### Records from a dataset
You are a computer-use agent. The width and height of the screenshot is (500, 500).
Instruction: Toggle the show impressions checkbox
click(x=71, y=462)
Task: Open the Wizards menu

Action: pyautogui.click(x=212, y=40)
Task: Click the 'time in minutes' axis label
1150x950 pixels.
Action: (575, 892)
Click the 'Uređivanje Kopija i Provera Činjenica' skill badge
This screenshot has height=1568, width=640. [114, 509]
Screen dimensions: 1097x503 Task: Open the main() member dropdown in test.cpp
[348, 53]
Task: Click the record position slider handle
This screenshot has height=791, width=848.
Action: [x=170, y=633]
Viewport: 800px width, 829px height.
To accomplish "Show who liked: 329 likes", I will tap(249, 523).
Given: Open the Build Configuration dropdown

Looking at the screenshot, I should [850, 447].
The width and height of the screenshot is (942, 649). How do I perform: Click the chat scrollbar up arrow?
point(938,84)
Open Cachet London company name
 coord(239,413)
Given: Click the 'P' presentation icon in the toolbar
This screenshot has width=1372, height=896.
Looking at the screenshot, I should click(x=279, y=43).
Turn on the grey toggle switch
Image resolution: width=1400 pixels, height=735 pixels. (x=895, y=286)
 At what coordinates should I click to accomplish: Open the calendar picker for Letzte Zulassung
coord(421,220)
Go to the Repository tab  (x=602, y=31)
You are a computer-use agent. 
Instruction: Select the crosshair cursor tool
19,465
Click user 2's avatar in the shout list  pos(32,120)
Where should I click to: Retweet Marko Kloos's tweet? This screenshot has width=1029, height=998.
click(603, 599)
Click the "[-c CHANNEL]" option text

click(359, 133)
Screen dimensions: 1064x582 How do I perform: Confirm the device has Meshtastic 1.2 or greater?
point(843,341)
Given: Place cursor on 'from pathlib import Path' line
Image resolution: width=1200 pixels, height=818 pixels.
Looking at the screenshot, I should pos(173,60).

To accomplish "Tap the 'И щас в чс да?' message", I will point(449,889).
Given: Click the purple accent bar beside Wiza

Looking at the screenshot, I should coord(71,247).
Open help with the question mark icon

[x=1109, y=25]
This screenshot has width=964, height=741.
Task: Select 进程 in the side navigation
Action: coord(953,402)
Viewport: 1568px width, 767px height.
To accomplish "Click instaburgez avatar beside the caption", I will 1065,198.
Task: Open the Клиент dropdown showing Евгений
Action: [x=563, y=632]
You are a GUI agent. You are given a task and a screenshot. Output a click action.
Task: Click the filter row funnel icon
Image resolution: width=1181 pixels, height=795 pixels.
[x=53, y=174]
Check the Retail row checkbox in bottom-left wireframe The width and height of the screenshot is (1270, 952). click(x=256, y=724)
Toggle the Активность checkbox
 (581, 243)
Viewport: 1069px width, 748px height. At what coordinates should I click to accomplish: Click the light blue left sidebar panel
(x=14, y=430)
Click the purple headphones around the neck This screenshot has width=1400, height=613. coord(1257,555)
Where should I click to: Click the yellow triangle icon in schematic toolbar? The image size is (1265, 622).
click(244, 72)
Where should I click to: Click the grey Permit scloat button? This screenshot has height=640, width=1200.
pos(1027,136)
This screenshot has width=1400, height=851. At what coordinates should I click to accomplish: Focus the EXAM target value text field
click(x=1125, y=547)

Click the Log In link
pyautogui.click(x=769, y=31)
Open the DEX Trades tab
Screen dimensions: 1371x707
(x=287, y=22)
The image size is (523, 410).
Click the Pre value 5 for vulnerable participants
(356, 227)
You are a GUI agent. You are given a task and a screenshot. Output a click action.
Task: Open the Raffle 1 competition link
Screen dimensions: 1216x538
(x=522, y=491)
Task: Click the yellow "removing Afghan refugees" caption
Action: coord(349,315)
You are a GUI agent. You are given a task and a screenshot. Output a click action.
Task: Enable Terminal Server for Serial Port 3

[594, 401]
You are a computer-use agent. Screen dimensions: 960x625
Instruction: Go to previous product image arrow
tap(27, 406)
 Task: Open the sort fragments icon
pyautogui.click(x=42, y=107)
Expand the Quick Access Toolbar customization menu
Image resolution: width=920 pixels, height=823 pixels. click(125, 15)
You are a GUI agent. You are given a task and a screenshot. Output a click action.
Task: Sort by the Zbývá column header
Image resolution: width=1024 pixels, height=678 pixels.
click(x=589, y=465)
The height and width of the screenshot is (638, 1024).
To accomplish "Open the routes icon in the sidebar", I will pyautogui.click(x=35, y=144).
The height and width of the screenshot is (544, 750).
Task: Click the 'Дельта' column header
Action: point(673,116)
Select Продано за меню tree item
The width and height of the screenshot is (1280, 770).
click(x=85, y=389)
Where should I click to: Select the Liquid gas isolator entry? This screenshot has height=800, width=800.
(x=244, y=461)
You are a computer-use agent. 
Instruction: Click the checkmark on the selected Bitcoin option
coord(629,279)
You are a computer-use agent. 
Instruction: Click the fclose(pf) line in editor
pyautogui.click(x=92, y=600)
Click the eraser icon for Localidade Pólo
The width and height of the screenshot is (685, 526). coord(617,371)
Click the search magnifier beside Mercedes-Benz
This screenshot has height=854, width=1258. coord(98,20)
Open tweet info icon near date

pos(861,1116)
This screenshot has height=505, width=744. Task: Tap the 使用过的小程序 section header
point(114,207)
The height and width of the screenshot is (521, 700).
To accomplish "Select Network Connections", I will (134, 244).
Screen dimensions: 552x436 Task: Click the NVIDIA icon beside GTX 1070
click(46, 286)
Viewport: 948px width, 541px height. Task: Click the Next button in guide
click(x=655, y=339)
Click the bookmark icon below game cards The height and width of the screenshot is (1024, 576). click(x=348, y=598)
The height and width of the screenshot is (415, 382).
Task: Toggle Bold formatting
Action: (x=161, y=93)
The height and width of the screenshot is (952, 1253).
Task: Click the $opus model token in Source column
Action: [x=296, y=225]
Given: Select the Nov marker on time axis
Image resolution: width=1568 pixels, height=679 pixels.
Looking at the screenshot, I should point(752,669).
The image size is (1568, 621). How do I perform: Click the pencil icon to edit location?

### Task to carry out
If a line in the data above holds the word "time", count it, and give only the final number.

### Task answer
2